Generally, loosely coupled systems provide simplification at compile time because the code is constructed based on assumptions. This principle helps managing changes efficiently because it limits the ripple effect that a modification in one part of the system can have on other parts. By minimizing dependencies, loose coupling ensures that changes in one module do not require extensive modifications to other modules. However, it implies that additional care be taken regarding error management, because these assumptions may not validate at runtime. Defensive coding remains useful and proves more robust in the long term.

Lazy Loading and Late Binding

Loose coupling facilitates other techniques which further enhance system flexibility. Lazy loading delays the initialization of resources until they're needed, improving performance by preventing unnecessary operations. Late binding postpones the determination of specific methods or functions until runtime, allowing systems to adapt dynamically to changes without altering existing code.

These two principles that complement loose coupling help to optimize the runtime performance and footprint of the application by loading and using only required components or modules when and if necessary.

Separation of Concerns

Separation of concerns is a design principle that advocates for dividing a software application into distinct sections, each addressing a specific concern or aspect of the system. Concerns can be understood as different aspects of the system, such as business logic, data access, security, or else. By clearly delineating these concerns, developers can manage each aspect independently.

Separation of concerns aids in change management by organizing code in a way that changes to one aspect of the system have minimal or no impact on other aspects. For instance, changes to the storage type should not require changes to the business logic layer, and vice versa. This isolation allows developers to focus on one area at a time, making the codebase more understandable, maintainable, and less prone to errors.

In addition, it enables the use of specialized teams or individuals to work on different concerns. A team of security experts can work on improving the authentication, while another team focuses on monitoring the system, all without stepping on each other's toes. This clear delineation of responsibilities further streamlines the development and maintenance processes.

Cross-Cutting Concerns

Even with a well-implemented separation of concerns, certain pieces of logic — such as security, logging, and error handling — need to be managed consistently across various components. These are known as cross-cutting concerns, and addressing them in a standardized manner takes separation of concerns a step further.

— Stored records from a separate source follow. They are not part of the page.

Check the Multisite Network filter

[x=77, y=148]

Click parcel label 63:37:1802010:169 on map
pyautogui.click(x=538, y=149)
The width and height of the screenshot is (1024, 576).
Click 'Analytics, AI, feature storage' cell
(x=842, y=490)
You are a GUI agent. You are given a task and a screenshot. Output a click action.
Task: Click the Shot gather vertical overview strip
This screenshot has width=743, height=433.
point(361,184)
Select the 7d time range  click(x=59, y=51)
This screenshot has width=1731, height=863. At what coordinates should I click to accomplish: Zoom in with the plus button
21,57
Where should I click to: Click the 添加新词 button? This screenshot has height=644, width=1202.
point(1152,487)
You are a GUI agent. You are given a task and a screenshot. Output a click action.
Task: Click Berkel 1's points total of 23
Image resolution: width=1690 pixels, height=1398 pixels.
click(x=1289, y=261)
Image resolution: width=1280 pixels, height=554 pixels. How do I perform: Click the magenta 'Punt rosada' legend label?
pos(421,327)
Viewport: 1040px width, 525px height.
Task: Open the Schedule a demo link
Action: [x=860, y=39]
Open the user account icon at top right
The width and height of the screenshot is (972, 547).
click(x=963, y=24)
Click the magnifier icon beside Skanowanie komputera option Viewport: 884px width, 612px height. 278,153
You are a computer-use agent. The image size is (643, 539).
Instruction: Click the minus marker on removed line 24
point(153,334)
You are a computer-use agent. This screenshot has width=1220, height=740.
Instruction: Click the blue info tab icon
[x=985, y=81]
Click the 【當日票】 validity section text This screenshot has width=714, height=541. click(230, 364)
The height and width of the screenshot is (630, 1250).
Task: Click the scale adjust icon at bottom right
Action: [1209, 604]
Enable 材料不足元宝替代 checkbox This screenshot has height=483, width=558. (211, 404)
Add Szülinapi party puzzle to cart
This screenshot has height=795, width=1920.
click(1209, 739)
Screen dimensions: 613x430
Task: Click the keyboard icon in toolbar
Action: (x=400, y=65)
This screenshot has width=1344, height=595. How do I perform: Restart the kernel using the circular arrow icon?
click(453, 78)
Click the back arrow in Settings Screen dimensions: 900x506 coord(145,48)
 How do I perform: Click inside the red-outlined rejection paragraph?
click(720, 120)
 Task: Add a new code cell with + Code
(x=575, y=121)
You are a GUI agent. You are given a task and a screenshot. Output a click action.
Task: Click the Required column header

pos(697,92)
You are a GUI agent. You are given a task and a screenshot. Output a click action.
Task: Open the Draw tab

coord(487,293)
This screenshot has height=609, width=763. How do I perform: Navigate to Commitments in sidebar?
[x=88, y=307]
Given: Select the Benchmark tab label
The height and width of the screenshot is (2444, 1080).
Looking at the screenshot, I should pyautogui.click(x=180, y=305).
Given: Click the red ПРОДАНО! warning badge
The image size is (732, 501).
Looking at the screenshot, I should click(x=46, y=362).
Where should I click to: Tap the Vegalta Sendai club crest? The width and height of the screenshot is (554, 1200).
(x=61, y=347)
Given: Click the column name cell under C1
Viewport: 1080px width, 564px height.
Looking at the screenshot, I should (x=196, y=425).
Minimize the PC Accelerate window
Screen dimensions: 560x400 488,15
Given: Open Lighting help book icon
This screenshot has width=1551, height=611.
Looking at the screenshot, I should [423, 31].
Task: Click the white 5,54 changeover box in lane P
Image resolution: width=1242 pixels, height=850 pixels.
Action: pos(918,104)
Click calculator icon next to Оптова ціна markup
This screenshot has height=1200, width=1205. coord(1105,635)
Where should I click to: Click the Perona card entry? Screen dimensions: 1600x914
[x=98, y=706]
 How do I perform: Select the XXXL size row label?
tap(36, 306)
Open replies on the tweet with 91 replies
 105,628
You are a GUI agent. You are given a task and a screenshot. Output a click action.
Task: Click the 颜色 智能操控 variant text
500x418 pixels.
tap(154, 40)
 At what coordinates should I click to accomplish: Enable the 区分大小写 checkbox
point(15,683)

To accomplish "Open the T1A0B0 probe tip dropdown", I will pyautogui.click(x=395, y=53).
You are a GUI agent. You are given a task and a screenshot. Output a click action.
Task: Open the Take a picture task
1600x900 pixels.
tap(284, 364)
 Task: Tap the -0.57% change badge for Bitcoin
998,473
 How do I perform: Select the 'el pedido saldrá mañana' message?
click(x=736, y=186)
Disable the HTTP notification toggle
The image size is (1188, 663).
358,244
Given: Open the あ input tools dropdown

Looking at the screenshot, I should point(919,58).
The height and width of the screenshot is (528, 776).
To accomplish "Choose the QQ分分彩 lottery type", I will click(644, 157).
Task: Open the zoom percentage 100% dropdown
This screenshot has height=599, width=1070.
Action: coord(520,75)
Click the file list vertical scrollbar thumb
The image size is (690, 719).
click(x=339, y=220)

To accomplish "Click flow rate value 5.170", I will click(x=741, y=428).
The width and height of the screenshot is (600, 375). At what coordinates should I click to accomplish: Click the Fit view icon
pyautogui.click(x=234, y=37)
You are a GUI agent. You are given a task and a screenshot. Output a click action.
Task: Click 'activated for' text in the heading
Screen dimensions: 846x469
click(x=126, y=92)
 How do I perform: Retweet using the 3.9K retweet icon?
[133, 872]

By centralizing these concerns into dedicated, reusable modules or services, redundancy is eliminated, and consistency is ensured throughout the application. This approach not only simplifies maintenance but also enhances the overall stability and coherence of the system. For example, a unified logging framework applied across all components ensures that changes in logging formats or policies are made once, without needing to update each individual component. This standardization streamlines development and ensures that critical aspects like security and error handling are handled uniformly, reinforcing the application's robustness and reliability.

Runtime Boundary

While modularity, loose coupling, and separation of concerns provide a solid foundation for managing change in software applications, these concepts primarily apply during the design and coding phases of the application lifecycle. The biggest challenge, therefore, is to extend these principles and push the boundaries typically constrained to compile-time into the realm of runtime. The concepts of serverless and low-code address challenges traditionally tackled at the infrastructure and operational levels, enabling even greater flexibility, scalability, and efficiency in managing the application lifecycle.

Serverless

The physical context in which an application runs can significantly impact its behavior: how the system is started and deployed, how files are transferred, how authentication to a local or remote machine is handled, and more. Depending on factors not known at the design phase — or which may change later on — the application's code might need to handle these elements differently, creating additional complexities for maintainers as they navigate varying configuration requirements.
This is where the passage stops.